Aqueduct Documentation

Modeling the Reaction

The Aqueduct platform provides the ability to simulate the reaction process before running it with real reagents and equipment. This simulation capability is beneficial for validating control algorithms and optimizing their performance.

Constant Rate Kinetic Decay (Smart Dose)

In the Smart Dose control algorithm, the decay in pH rate-of-change over time is modeled using a linear expression. Initially, the rate of pH decrease (dpH/dt) is large and negative. As the reaction progresses, the rate of pH change becomes smaller but remains negative. This behavior can be described by the following expression:

dpH_dt(t) = ROC_start + (t_now - t_start) * delta_ROC_dt

Where:

• dpH_dt: Rate of change in pH as a function of time.
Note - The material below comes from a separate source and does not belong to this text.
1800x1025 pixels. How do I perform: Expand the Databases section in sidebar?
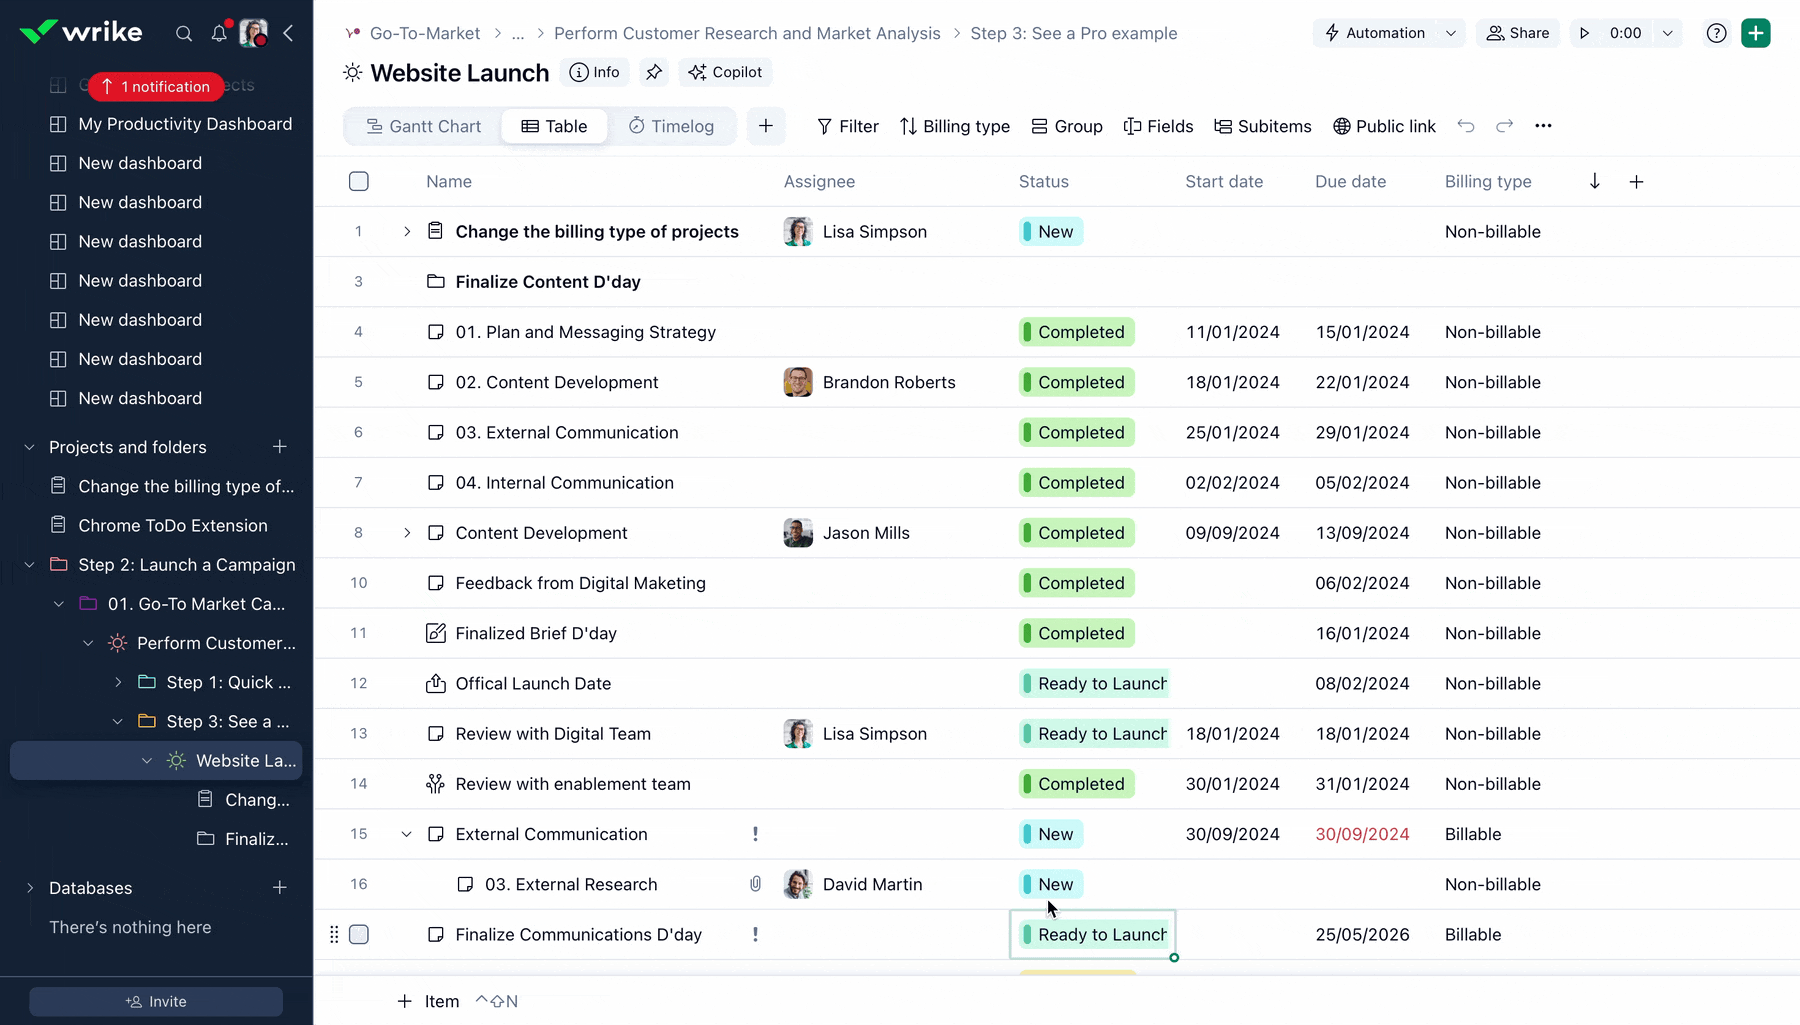coord(30,888)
• ROC_start: Rate of change in pH at the start of the reaction (t_start).

• t_now: Current time.

• t_start: Reaction start time.

• delta_ROC_dt: Decay in reaction kinetics over time.

The ReactionModel class in the models.py file encapsulates this behavior.

Base Addition Rate Dependent (PID)

The PID control algorithm models the pH rate-of-change as a function of the base addition rate. As the reaction progresses, the sensitivity of pH rate-of-change to the base addition rate increases. The behavior can be described by the following expression:

dpH_dt(t, base_addition_rate) = ROC_offset + (ROC_init + (t_now - t_start) * delta_ROC_dt) * base_addition_rate

Where:

• dpH_dt: Rate of change in pH as a function of time and base addition rate.
• ROC_offset: Intrinsic rate of change in pH due to the reaction.
• ROC_init: Rate of change in pH at the start of the reaction (t_start).
• t_now: Current time.
• t_start: Reaction start time.
• delta_ROC_dt: Decay in reaction kinetics over time.
• base_addition_rate: Rate of base addition in mL/min.

The PidModel class in the models.py file encapsulates this behavior.